第15話「忍のミッション」

「お前のミッションに変更はない。ネオナチスへの牽制としてもな」

「無用の混乱を避けるためって伝えたけど、実際どうなのかな?」

「概ねその通りよ。あなたの性別を明かすことで事態が却って悪化しかねない」

 忍が危惧したことは政府もまた危惧していたようだ。

「いずれにしろ、やらなきゃいけないことは分かっているよ」

「ネオナチスを牽制しつつ、中保台学園の生徒達と連携」

「その上でネオナチスを打ち倒してこの国を守り切る、だよね?」

「さすがに政府の人間だけはあるな」

「元々はかくまって貰うためだったんだけどね。姉さんが有名人だから」

「戦うことに、抵抗は無いのか?」

 その問いに忍は首を横に振った。

「姉さんが戦えない間はボクが代わりに戦って決めていたからね」

「だが、すまないことをした。本来保護されるべき者が一級戦力なんだからな」

「気にしてないよ。今は戦えない姉さんの分をボクが代わっているだけだから」

「そういうところは純朴だが、危険でもある。気を付けろよ」

 そうやって忍の相手は通信を切った。

「さてと、外見を変える訓練しないといけないね。一緒に風呂入るなら」

 すると忍は服を脱ぎ、近くにある杖を構える。

「マジカルダミー!」

 しかし忍の身体の外見は中途半端に丸くなっていた。

 男性としてのそれも消えてはいないし、偽装の意味が無い。

「これじゃ駄目だな……まあいい、あんま魔力を使いたくはないし解除しよう」

「マジカルアウト!」

 そういって忍は元の身体へと戻っていった。

「改善が必要みたいだね。今度は保険の本を見ながらでもやろうかな」

「ともかく、今日はこのへんにしよう」

 そして翌日。
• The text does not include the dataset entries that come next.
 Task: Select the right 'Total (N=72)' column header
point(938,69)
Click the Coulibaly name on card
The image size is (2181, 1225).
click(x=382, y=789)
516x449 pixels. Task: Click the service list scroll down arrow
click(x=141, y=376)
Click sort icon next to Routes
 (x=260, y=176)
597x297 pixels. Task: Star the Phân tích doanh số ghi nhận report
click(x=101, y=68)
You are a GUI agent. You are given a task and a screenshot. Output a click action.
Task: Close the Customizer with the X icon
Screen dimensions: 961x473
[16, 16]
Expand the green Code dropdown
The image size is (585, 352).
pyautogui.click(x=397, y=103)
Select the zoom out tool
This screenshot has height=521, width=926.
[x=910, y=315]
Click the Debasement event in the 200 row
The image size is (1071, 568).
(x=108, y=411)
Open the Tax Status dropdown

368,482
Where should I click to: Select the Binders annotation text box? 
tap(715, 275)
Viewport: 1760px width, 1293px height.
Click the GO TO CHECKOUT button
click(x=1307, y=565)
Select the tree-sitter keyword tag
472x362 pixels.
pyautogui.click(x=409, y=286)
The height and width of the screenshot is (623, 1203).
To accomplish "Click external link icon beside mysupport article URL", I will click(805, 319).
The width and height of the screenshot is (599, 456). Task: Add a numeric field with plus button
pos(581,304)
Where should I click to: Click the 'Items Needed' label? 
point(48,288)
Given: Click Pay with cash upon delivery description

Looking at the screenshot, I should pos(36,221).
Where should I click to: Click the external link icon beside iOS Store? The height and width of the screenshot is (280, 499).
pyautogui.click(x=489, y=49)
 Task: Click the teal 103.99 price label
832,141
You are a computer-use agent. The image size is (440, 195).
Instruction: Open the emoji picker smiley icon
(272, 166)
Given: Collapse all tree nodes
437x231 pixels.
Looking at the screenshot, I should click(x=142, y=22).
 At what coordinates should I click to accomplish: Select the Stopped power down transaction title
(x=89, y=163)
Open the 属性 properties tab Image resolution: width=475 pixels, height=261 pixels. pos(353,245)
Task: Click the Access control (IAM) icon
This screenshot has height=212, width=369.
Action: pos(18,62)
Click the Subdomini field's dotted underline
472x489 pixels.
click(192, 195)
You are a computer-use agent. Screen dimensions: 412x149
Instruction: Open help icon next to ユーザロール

彼は理香子に呼び出されていた。

 転入の翌日、西暦2025年4月5日は土曜日だ。

 ちなみに忍達の住む世界は魔法の発見された西暦2018年を元年として、

新しい暦が作られている。

 その名は魔法歴であり、太陽暦なのはそのままなので月日は同じである。

 その方がコンピューターの混乱を抑えることができる、という理由もある。

 ともかく西暦2025年は魔法歴8年であるが、

魔法歴が制定されたのは2022年で執行されたのは2023年だ。

 つまり魔法歴は8年だが魔法歴の執行からは2年という、

ややこしい状態となっている。

 まあ魔法が発見された年が起点となっているのでその辺は致し方ない。

 それに本題は忍が理香子に呼び出されたということであって、

魔法歴についてではないのであまり脱線してもいけないだろう。